Article —
· · ·

Attorneys can’t bill for marketing, but you can’t win business if no one knows who you are. Making money requires hustle. One way to stand out from the crowd is by advertising a shiny award.
Best Lawyers, Super Lawyers, Chambers USA, the Legal 500, Law360, Crain’s or Business Journal’s attorney of the year or top woman lawyer — there’s a staggering array of legitimate and not-so-legitimate rankings, recognitions and awards to pursue. It seems like any mid-tier attorney can slap a super-duper turbo-star lawyer badge on their website. Is it really worth the time to pursue rankings?
Jaffe's Senior Vice President for Marketing and Business Development and Manager of RankingsForLawyers® Evyan O’Keefe sat down with Content Writer Ada Kase to discuss why a honed legal rankings strategy returns dividends, and how to get the most juice for the ranking squeeze.
Preparing to Win
Ada: I see you have some notes there, Evyan. Did you prepare for this interview? Wink wink.
Evyan: You have to set a good example. Strategy and planning are key to maximizing the benefits of rankings. When I start working with lawyers and marketers, the first thing I try to do is educate them about how a rankings strategy will pay off in the long term. Doing leg work in the beginning will make it successful, not just in winning awards for attorneys, but in developing an integrated marketing plan.
Ada: In “The Art of War,” Sun Tzu said, “He will win who, prepared himself, waits to take the enemy unprepared.”
Evyan: Integrating rankings into your marketing strategy will always beat out the others who have little or no strategy at all.
Ada: From a marketing standpoint, what are the benefits of an overall rankings strategy for law firms and lawyers?
Evyan: It starts with getting in the right mindset. You want to set yourself up for success, starting with determining your priorities and setting your focus. Obviously, a prestigious ranking is good to showcase on an attorney’s bio, on requests for proposals, practice group pages, and pitches to clients. But the process of submitting for a ranking or award, even if you don’t win, generates content that can be used on your law firm’s website, socials, RFPs and other rankings.

· · ·

Given information —
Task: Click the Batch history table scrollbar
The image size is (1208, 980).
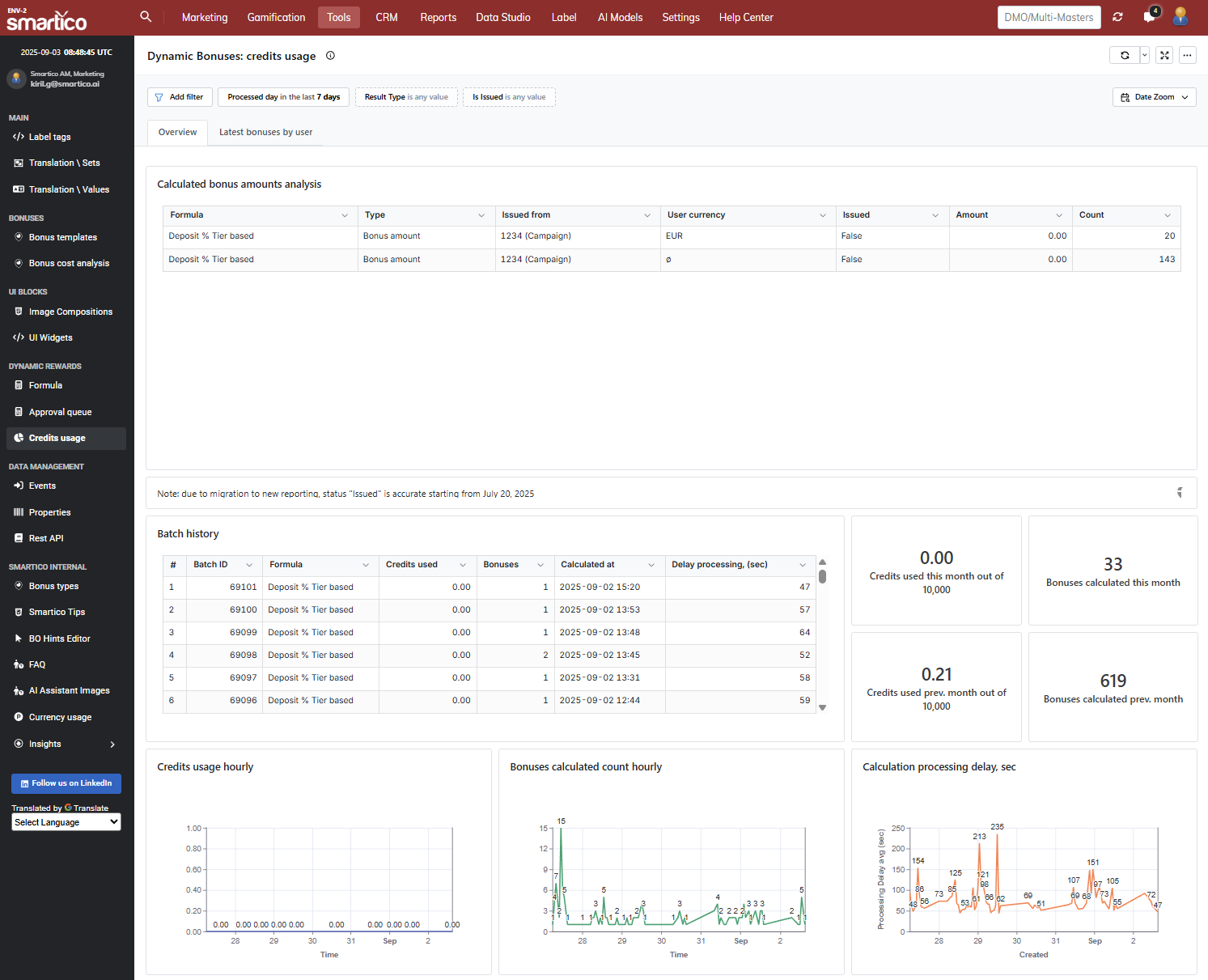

· · ·

To do —
a) In the interview on legal rankings, who asks Evyan O'Keefe the questions?
b) According to the interview on legal rankings, why is it worth submitting for a ranking or award even if you don't win?
c) Go on with the interview on legal rankings, starting right after its last sentence.
The material comes from a different source than the interview on legal rankings.

Answers for the tasks —
a) Ada Kase, a content writer.

b) The submission process produces content that the firm can reuse. That material can go on the firm's website, its social media, RFPs and other ranking submissions.

c)
Ada: When you and I work on a really detailed submission, like Chambers, we produce a wealth of content that we repurpose for other submissions.
Evyan: Exactly. The interviews we do with the lawyers produce case summaries that they can use on other channels, and sometimes gives them a better understanding about how to describe their practices to potential clients.
Methods for Securing Victory
Ada: What are the practical steps for generating a solid rankings strategy?
Evyan: It starts with the goal in mind. Which lawyers and what practices are priority focus areas? Where has there been success? Where are opportunities for growth?
Then get buy-in from key decision-makers in the practice and the firm for pursuing rankings so there are no surprises down the road. Nothing slows momentum like someone who thinks a ranking opportunity is a waste of time.
Ada: Agreed. Everyone needs to be on board. Having to explain why we’re doing a ranking for 10 minutes in an interview is a waste of time. Once everyone is on board, what should the attorneys be doing to execute the plan?
Evyan: Start with matter tracking. Have attorneys take 15 minutes at the close of each case to write up summaries and any major developments or victories that happened. It can be formal or informal, it doesn’t matter, but you can send them to the marketing team or stored for reference later.
Ada: Going back to preparedness beating the enemy, when we work on awards, preparation helps beat out the competition. When I conduct interviews and write submissions for our clients, the least successful attorneys waste time trying to remember things, digging around computers and emails for information. The ones who get the most out of unbillable time come prepared with outlines of their cases, case documents and notes about specific achievements in each matter.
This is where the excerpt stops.